___ Input for this task

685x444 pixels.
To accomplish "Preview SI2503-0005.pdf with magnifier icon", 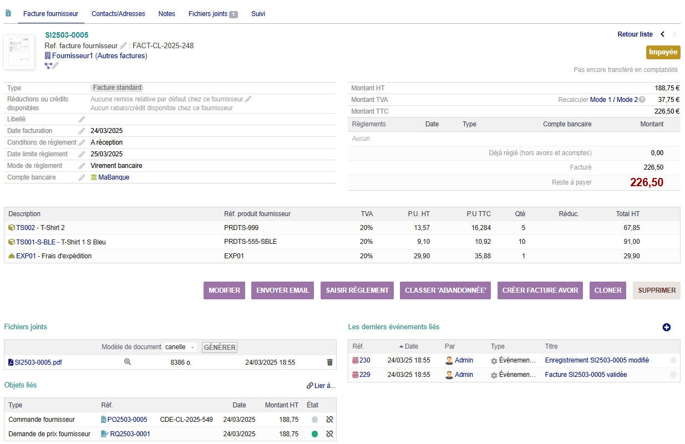I will pos(128,363).
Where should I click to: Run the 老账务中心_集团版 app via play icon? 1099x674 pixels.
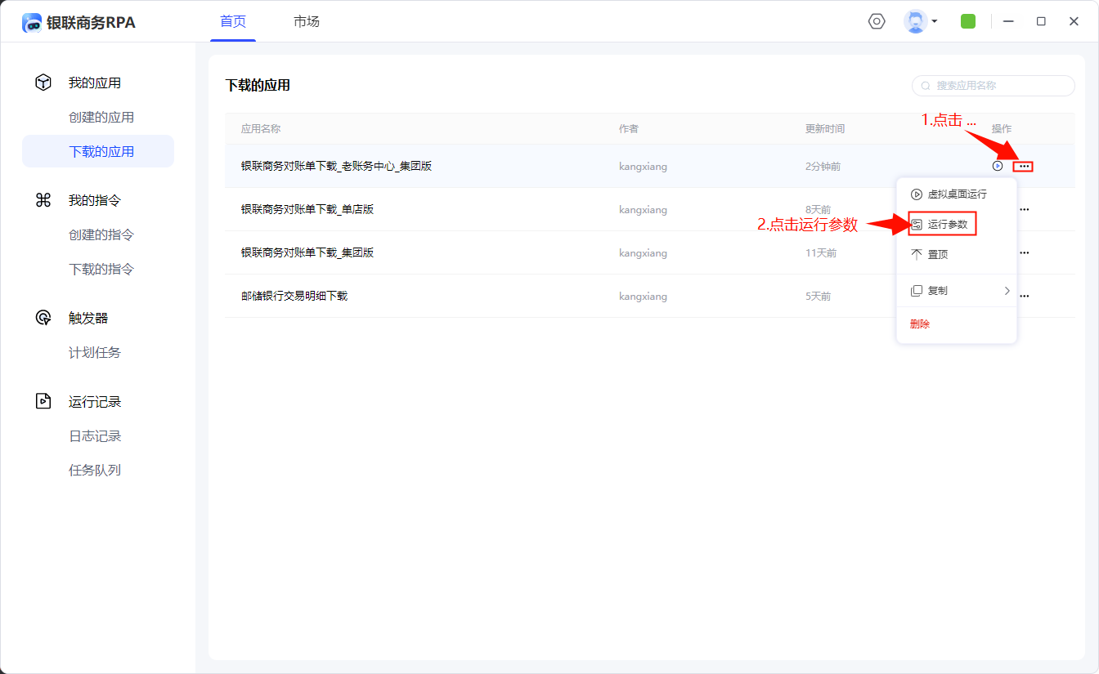997,166
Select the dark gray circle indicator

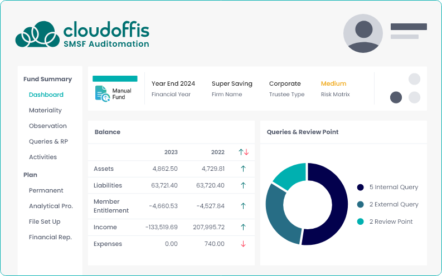pos(396,97)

______

§ **Problem description**
Gather every line in the rows above that contains the word "pixels", treating uppercase and lowercase as distinct.

§ **Output of the task**
685x444 pixels.
Where should I click to: Run the 老账务中心_集团版 app via play icon? 1099x674 pixels.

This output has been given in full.